Neither Tyco nor the fiber optic division, TyCom, ever publicly disclosed that Warren V. Musser, the TyCom director, and Hilary Grinker Musser, his wife, borrowed the money from L. Dennis Kozlowski, Tyco's chairman, and Mark H. Swartz, Tyco's chief financial officer, in December 2000. At the time, the Mussers were in financial distress.

 

Tyco went on to buy the public shares of TyCom, repurchasing a stake that it had sold in an initial offering in July 2000.

 

The round-trip deal proved very profitable for Tyco, although not for TyCom shareholders. The price of $864 million in stock that Tyco paid for TyCom in October 2001 was half what it had sold the shares for 15 months earlier.

 

Mr. Musser was one of three independent directors on TyCom's six-member board, which accepted the offer from Tyco in just two weeks. The speed of the deal, and the decline in TyCom's value, spurred several lawsuits from TyCom shareholders last year, contending that Tyco and TyCom had not negotiated in good faith.

 

Months after Tyco and TyCom reached agreement on the deal, the Mussers repaid the loan, which was backed by Nantucket property they owned.

 

TyCom builds underwater fiber optic networks for communications companies and has spent billions of dollars on its own network. Tyco — which is run from Exeter, N.H., but has its corporate headquarters in Bermuda — has 240,000 employees and makes everything from syringes to electronic connectors. Its shares have fallen 45 percent this year as investors became more concerned about its accounting practices and growth prospects. Yesterday, Tyco closed at $32.32, down 33 cents.

 

A company spokesman, Brad McGee, said in an e-mail message on Tuesday that the loan carried a market rate of interest, was fully backed with collateral and was disclosed to the TyCom board. TyCom formed a special committee of its other independent directors to evaluate Tyco's offer, and Mr. Musser did not participate on the committee, Mr. McGee said.

 

The loan, Mr. McGee said, did not represent a conflict of interest nor "put Mr. Musser in a position to compromise his fiduciary responsibility to the shareholders of TyCom."

 

Mr. Musser did not return calls for comment.

 

On Dec. 4, 2000, the Mussers borrowed $14.1 million from Mr. Kozlowski and Mr. Swartz, according to property records at Nantucket's registrar of deeds.

 

Mr.
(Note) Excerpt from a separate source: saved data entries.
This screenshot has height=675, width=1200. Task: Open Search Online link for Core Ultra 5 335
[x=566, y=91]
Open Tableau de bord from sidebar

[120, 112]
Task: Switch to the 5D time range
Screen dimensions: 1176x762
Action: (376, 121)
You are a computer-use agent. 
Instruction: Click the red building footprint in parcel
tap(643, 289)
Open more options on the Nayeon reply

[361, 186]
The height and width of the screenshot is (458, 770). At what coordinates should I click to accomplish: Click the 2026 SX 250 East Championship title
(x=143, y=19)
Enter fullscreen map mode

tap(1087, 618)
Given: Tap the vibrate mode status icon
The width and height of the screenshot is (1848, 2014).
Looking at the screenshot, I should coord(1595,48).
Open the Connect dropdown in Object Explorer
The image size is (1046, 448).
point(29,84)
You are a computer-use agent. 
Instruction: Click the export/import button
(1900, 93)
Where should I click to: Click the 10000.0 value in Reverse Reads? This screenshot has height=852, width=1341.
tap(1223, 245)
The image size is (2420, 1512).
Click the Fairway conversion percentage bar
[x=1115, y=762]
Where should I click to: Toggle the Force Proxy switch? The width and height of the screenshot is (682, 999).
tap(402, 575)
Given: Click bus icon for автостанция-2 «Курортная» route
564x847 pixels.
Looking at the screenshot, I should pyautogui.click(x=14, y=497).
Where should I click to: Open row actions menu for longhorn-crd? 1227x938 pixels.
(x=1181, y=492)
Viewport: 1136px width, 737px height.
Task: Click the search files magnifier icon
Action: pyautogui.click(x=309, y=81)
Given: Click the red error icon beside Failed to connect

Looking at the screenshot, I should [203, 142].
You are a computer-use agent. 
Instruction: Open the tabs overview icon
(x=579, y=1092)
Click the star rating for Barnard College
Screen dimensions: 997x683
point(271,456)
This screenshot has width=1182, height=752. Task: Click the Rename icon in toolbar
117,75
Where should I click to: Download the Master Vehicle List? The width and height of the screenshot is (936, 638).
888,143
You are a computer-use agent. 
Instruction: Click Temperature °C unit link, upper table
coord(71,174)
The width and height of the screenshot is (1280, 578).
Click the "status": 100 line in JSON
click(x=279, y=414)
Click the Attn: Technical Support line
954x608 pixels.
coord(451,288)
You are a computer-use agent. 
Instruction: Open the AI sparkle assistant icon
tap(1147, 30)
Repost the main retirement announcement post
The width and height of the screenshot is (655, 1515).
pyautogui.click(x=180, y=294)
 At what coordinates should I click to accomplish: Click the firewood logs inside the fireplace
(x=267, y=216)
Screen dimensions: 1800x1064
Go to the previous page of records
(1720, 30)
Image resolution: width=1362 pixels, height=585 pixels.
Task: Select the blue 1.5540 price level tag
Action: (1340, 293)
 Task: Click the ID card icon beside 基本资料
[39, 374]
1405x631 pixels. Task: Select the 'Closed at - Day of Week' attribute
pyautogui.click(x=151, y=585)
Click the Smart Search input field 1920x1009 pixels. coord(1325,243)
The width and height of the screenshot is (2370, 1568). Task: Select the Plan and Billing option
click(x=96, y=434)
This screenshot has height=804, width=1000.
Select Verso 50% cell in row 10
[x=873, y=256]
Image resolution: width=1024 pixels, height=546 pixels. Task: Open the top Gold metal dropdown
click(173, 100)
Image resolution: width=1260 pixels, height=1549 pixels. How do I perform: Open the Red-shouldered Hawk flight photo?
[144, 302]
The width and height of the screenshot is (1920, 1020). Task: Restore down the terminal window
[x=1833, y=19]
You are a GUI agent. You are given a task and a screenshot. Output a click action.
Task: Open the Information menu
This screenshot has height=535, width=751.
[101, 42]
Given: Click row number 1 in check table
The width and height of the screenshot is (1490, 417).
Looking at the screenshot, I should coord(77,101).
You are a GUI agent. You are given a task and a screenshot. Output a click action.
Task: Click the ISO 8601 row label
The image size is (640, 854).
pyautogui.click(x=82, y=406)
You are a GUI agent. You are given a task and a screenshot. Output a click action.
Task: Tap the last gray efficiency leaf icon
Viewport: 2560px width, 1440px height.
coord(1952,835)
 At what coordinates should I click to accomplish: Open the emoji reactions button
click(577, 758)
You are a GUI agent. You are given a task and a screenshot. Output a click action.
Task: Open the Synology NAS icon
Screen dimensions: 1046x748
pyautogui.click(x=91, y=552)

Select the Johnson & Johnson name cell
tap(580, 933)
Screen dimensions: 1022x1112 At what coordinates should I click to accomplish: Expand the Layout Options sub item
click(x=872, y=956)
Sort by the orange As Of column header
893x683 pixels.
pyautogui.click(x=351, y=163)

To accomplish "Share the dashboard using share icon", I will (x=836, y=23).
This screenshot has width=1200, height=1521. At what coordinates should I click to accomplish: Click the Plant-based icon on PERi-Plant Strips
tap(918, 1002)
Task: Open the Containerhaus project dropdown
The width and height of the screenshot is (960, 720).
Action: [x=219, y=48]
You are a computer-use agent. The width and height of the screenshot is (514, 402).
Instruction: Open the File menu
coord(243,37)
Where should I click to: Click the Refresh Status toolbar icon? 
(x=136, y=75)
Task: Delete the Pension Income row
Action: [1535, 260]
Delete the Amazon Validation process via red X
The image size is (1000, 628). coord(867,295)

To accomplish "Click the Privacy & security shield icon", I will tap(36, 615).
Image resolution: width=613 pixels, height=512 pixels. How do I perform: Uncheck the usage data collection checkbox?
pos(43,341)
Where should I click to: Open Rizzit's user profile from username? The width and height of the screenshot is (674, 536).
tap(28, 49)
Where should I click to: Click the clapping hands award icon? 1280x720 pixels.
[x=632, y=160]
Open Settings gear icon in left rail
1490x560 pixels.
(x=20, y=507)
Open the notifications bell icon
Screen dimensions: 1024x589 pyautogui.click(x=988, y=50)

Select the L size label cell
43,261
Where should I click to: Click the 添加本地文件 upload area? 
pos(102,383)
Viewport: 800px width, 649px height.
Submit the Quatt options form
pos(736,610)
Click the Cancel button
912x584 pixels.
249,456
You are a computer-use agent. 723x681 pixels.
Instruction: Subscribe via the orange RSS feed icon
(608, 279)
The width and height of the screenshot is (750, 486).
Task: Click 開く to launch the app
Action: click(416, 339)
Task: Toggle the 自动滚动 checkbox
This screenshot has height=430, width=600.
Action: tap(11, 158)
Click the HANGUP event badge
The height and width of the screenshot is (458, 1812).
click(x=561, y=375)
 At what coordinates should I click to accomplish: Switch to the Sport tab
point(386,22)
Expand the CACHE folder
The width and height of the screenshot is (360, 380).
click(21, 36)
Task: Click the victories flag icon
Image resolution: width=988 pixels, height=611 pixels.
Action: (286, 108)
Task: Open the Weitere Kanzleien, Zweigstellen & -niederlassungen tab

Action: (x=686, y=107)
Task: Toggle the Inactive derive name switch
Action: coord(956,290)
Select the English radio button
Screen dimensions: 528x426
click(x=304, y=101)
Musser was then chief executive of Safeguard Scientifics (news/quote), a public company that makes investments in information technology start-ups. A day after the loan was made, Safeguard announced that Mr. Musser had sold 7.5 million Safeguard shares, or 80 percent of his stake, to pay off margin loans.

 

In 1999 and 2000, at the height of the Internet boom, Mr. Musser had borrowed almost $100 million to buy shares in Internet companies, according to an article in Fortune magazine in March 2001. Mr. Musser, 75, and Ms. Musser, 36, also spent lavishly, according to the Fortune article, building his-and-hers tennis courts on their Nantucket estate and spending $100,000 on special garage doors.

 

The property — which the Mussers named Higgins' Haven, after Mr. Musser's golden retriever — also has a pool, a main house and four other buildings, according to Nantucket tax records. Ms. Musser bought the property for $4.1 million in 1998.

 

As the Internet bubble burst, the value of Mr. Musser's holdings in Safeguard, which were worth almost $1 billion early in 2000, plunged. So did other investments. To repay his loans, Mr. Musser was forced to sell most of his Safeguard stake, and borrowed $10 million from Safeguard in October 2000.

 

According to the Nantucket property records, as security for the $14.1 million loan, the Mussers provided Mr. Kozlowski and Mr. Swartz a mortgage on Higgins' Haven and a vacant oceanfront lot next to it. Mr. Musser also pledged a mortgage on a third nearby property, which the Mussers planned to develop and sell.

 

The loan was not disclosed in TyCom's 2001 proxy statement, which was filed with the Securities and Exchange Commission on Jan. 29, 2001, or in any other TyCom filings. It was reported by The Philadelphia Business Journal in January 2001.

 

As additional security for the loan, the Mussers pledged the furniture and other personal property at Higgins' Haven. In a handwritten addendum, Ms. Musser noted that the pledge did not include the couple's clothing, jewelry or collection of Majolica ceramics.

 

The loan may have helped the Mussers' personal finances, but Safeguard's stock price seemed to be little help. On April 11, 2001, with Safeguard shares trading at $3.72, Mr. Musser resigned as the company's chief executive. In October, he stepped down as chairman.

 

At the time, he owed Safeguard $25 million, which he had borrowed in May in his effort to work out his debts. Still, Safeguard agreed to pay him a $650,000 annual pension. Safeguard stock closed yesterday at $3.01, down 97 percent from its high.

 

On Oct. 4, 2001, Tyco offered to acquire the 11 percent of TyCom it did not already own for stock worth $14 a TyCom share. The offer soon led to lawsuits by TyCom shareholders, since Tyco had sold the shares to investors for $32 in 2000.

 

Tyco noted that the bid represented a 48 percent premium to the stock's Oct. 3 closing price, although it was below trading levels for most of the summer. With the communications industry suffering from a glut of capacity, the stocks of many telecommunications and equipment companies fell last year, and the sector has shown few signs of recovery.

 

To evaluate the offer, TyCom created a special committee of two of its independent directors, Brenda C. Barnes and Frank P. Doyle. Mr. McGee, the Tyco spokesman, said Mr. Musser had not been appointed to the committee to avoid "the appearance of a conflict of interest."

 

Ms. Barnes, who is also a director of The New York Times Company (news/quote), and Mr. Doyle did not return calls for comment.

 

On Oct. 11, Ms. Barnes and Mr. Doyle asked Mr. Swartz, Tyco's chief financial officer, if Tyco could increase its offer, according to a November proxy statement from Tyco. The next day, Mr. Swartz agreed to raise the bid by 4.5 percent but no further.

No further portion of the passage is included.